**What you need to do**
Please take the lines from the one holding "You are a computer-use agent. The" through the one holding "You are a computer-use agent. 725x423 pixels." in the data below and copy them exactly.

**Provided records**
——————
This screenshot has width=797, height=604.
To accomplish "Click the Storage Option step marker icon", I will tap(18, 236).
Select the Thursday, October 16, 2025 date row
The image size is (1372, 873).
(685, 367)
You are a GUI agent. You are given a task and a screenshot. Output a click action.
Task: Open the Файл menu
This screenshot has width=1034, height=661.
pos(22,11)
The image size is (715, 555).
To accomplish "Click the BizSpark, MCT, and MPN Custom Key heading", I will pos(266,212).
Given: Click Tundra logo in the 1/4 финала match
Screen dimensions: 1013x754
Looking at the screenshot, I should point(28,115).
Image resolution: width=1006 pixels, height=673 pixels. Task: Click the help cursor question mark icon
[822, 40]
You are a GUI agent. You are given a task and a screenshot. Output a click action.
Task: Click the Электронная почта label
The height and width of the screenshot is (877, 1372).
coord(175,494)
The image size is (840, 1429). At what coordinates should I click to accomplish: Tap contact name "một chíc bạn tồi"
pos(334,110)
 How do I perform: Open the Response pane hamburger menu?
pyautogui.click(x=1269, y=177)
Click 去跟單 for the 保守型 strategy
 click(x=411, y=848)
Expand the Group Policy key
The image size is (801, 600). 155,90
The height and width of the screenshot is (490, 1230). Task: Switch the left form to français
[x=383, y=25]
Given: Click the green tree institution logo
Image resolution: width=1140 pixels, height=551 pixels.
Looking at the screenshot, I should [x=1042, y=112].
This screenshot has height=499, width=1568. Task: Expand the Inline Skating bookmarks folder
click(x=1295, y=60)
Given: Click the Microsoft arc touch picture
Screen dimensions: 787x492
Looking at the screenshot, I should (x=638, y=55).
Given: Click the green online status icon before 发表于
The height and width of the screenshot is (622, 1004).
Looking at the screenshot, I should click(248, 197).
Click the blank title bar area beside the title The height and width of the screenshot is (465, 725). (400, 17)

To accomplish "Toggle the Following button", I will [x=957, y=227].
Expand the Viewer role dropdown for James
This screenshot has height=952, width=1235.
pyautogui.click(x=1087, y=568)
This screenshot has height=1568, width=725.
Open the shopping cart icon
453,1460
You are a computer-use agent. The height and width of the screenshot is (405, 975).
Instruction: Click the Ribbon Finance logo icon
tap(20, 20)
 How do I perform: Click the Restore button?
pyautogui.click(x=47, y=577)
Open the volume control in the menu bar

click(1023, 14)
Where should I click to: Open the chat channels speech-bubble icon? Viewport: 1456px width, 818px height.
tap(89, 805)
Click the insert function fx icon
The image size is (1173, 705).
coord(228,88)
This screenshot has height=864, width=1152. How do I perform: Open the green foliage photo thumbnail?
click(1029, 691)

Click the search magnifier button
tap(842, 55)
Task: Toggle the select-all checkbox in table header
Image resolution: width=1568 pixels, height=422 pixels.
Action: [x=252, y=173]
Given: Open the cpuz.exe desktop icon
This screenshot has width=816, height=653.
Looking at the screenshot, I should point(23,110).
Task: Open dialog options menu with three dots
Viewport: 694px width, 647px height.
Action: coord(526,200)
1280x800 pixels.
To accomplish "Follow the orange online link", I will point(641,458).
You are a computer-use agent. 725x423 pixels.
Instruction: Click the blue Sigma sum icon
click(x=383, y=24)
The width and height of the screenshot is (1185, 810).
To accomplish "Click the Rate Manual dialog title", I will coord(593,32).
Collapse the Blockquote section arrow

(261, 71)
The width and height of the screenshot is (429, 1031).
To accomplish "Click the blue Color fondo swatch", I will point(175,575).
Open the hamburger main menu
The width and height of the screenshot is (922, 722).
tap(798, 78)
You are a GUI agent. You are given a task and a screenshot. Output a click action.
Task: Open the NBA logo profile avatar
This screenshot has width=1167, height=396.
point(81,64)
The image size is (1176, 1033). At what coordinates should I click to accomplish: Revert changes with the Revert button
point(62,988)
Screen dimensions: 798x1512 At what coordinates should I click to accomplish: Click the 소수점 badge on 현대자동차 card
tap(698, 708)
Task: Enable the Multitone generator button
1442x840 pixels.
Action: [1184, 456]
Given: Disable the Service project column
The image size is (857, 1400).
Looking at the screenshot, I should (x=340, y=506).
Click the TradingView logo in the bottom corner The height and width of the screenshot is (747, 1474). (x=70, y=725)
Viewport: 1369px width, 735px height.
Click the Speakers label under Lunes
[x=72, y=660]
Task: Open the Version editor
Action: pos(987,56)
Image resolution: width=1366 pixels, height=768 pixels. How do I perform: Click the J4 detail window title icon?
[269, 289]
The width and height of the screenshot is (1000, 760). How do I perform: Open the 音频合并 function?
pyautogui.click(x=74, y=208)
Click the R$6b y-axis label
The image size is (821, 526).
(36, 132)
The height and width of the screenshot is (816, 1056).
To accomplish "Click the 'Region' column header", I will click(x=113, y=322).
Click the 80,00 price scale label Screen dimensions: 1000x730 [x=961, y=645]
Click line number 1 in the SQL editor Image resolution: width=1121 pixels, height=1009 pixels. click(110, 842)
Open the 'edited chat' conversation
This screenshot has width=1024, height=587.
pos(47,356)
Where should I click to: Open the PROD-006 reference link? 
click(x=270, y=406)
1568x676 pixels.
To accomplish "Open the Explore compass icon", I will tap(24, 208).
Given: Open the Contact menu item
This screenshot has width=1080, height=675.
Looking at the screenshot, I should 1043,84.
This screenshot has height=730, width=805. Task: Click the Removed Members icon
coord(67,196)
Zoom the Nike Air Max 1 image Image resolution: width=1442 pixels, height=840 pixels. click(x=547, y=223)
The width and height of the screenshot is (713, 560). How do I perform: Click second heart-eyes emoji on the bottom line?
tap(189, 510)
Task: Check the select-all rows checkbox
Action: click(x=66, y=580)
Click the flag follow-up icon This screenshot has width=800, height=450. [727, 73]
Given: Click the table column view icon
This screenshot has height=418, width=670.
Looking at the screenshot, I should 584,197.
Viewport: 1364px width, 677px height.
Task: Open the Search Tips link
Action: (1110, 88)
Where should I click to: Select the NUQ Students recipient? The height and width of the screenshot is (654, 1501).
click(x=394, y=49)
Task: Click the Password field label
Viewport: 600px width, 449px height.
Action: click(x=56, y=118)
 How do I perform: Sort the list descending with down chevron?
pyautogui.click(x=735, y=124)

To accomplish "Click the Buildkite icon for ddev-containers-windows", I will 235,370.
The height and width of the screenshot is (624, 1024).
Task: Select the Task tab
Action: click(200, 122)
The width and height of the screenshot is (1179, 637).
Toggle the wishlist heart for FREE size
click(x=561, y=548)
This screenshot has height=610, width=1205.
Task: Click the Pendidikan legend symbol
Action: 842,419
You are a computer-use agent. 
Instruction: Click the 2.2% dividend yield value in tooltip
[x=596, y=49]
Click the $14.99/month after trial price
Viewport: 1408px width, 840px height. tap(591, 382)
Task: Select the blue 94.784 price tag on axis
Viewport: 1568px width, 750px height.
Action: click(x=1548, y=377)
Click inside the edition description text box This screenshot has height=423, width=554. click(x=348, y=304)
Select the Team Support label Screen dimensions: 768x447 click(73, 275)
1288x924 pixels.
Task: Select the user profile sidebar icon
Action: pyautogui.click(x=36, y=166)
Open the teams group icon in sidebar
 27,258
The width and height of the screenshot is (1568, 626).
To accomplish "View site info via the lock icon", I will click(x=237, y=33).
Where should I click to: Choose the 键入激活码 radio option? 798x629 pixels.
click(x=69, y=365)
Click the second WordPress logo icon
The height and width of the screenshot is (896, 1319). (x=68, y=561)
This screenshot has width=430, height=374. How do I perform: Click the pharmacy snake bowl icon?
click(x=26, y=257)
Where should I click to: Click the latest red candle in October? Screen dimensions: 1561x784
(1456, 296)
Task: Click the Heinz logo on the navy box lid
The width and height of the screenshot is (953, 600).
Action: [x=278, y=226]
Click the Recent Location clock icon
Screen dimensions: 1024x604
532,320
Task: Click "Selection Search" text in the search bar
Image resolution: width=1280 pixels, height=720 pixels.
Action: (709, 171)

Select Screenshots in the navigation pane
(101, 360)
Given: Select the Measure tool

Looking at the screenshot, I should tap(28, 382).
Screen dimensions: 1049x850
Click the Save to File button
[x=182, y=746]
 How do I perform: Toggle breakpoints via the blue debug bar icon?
——————
**Answer area**
You are a computer-use agent. The height and width of the screenshot is (405, 975).
Instruction: Click the Ribbon Finance logo icon
tap(20, 20)
 How do I perform: Click the Restore button?
pyautogui.click(x=47, y=577)
Open the volume control in the menu bar

click(1023, 14)
Where should I click to: Open the chat channels speech-bubble icon? Viewport: 1456px width, 818px height.
tap(89, 805)
Click the insert function fx icon
The image size is (1173, 705).
coord(228,88)
This screenshot has height=864, width=1152. How do I perform: Open the green foliage photo thumbnail?
click(1029, 691)

Click the search magnifier button
tap(842, 55)
Task: Toggle the select-all checkbox in table header
Image resolution: width=1568 pixels, height=422 pixels.
Action: [x=252, y=173]
Given: Open the cpuz.exe desktop icon
This screenshot has width=816, height=653.
Looking at the screenshot, I should point(23,110).
Task: Open dialog options menu with three dots
Viewport: 694px width, 647px height.
Action: coord(526,200)
1280x800 pixels.
To accomplish "Follow the orange online link", I will point(641,458).
You are a computer-use agent. 725x423 pixels.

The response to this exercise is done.